──────── EXTRACTED ENTRIES ────────

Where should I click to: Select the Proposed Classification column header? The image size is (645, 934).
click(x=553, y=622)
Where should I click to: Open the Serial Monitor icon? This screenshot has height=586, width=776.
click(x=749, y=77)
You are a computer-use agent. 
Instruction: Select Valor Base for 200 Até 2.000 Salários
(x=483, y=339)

────────
──────── EXTRACTED ENTRIES ────────

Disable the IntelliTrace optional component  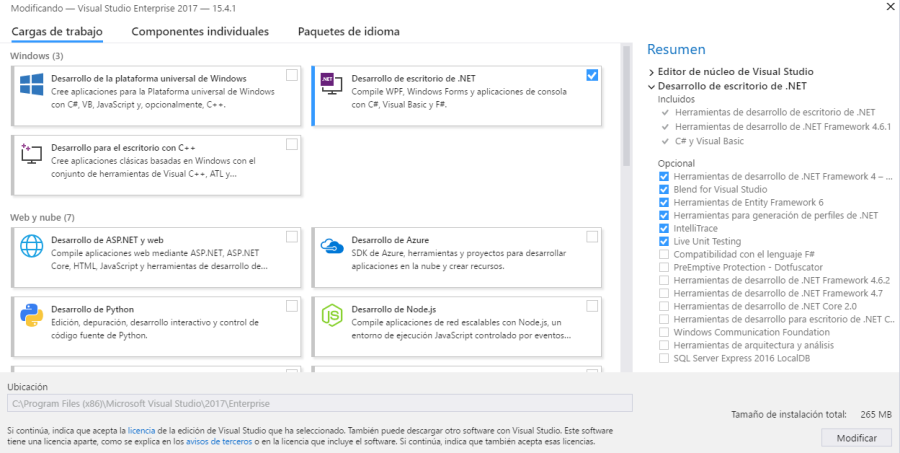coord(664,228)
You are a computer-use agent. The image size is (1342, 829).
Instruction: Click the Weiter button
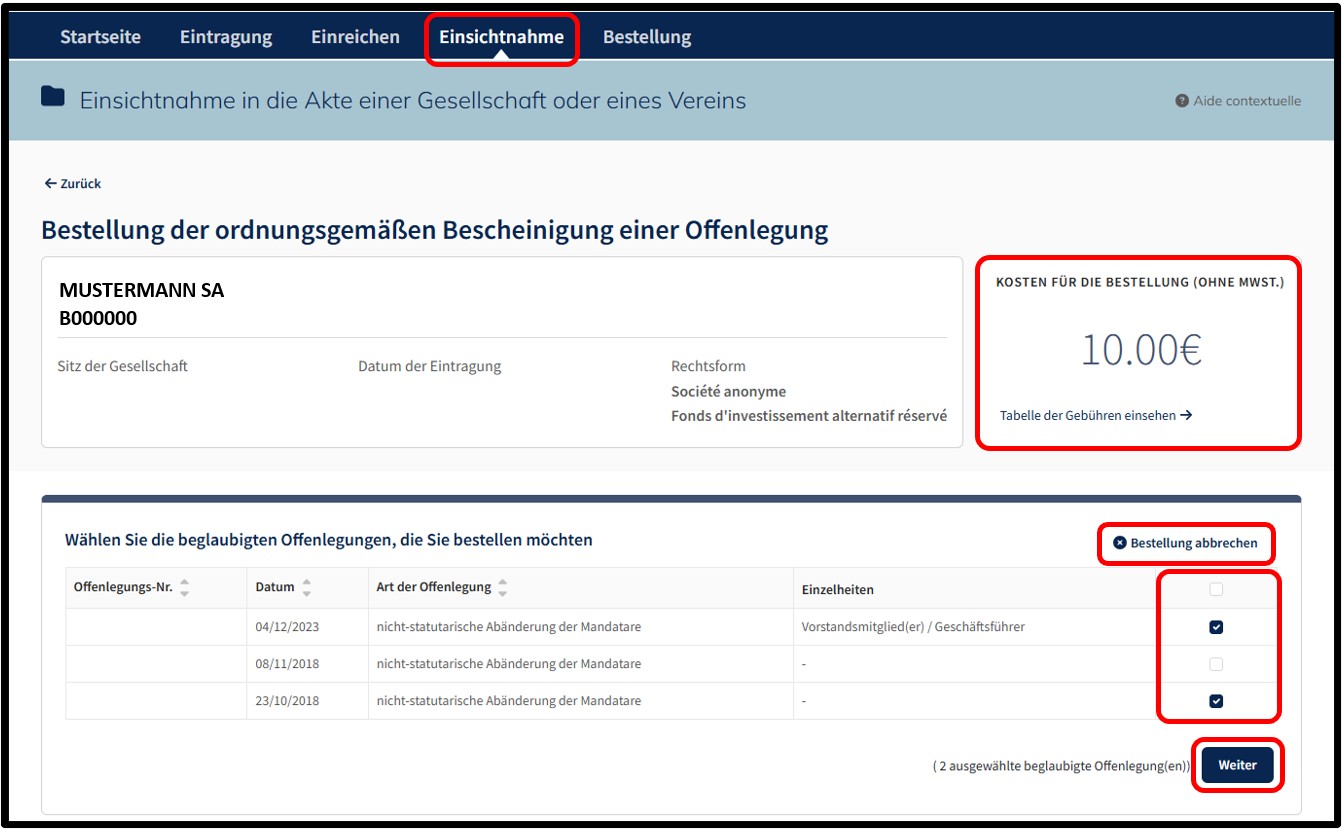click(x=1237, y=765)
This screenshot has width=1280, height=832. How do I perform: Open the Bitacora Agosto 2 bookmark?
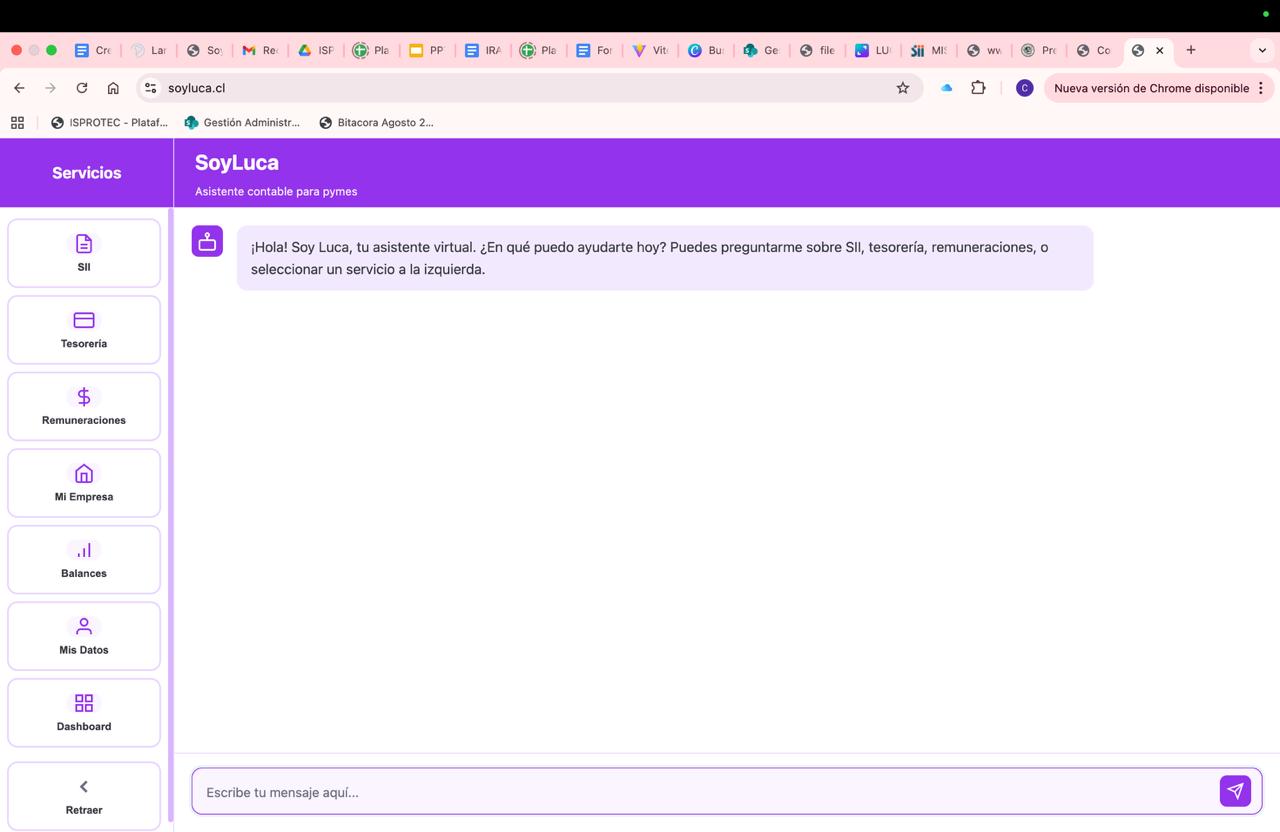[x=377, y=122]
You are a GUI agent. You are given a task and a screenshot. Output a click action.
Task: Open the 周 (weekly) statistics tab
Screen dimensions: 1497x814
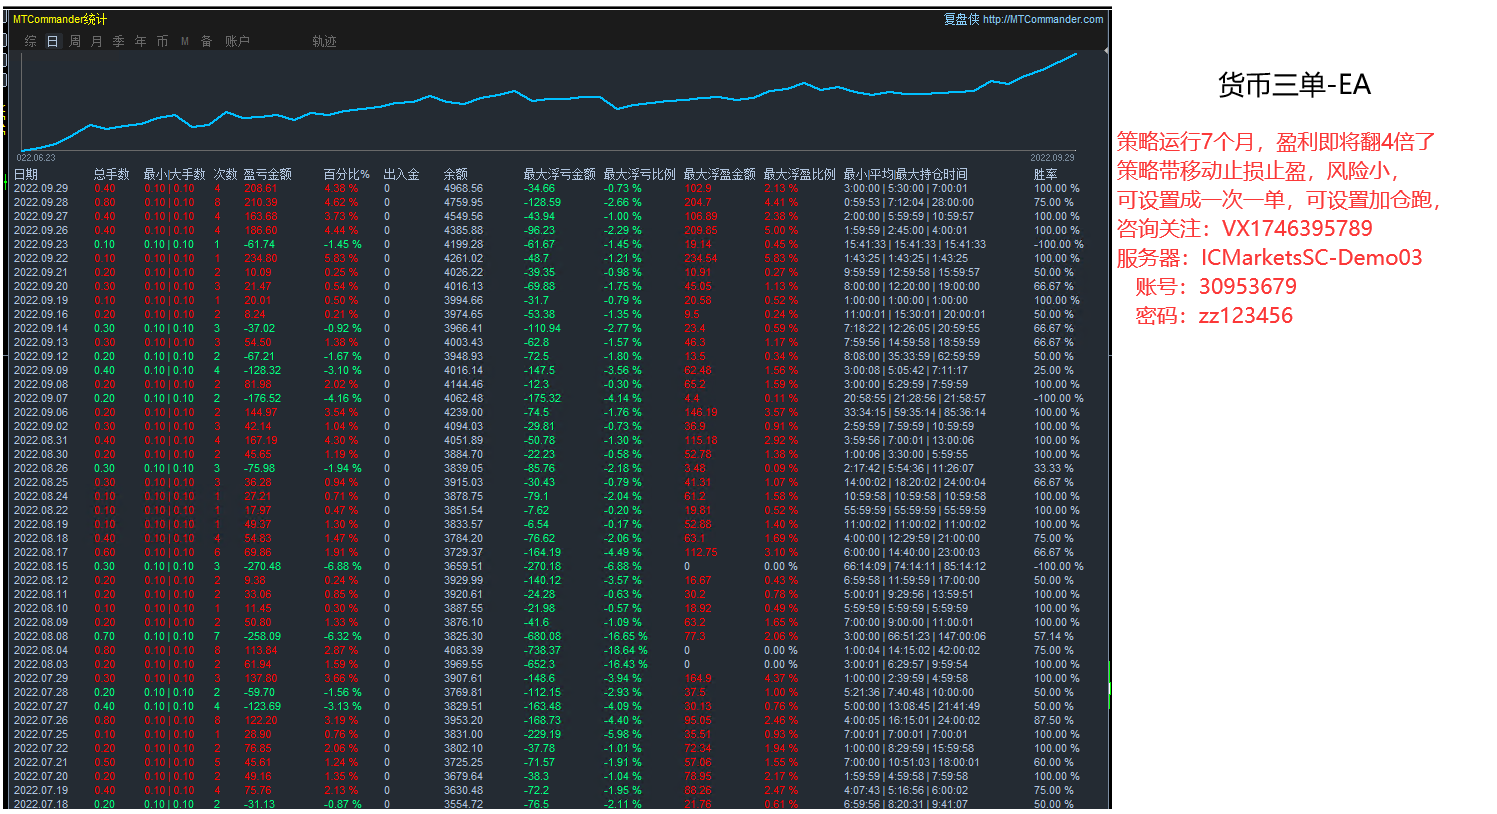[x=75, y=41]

────────

DIRECTIVE ->
Reproduce verbatim the lines of the data running from the line containing "Where should I click to: Select" through the line containing "(x=483, y=339)", both lines included.

ANSWER TO THIS EXERCISE ->
Where should I click to: Select the Proposed Classification column header? The image size is (645, 934).
click(x=553, y=622)
Where should I click to: Open the Serial Monitor icon? This screenshot has height=586, width=776.
click(x=749, y=77)
You are a computer-use agent. 
Instruction: Select Valor Base for 200 Até 2.000 Salários
(x=483, y=339)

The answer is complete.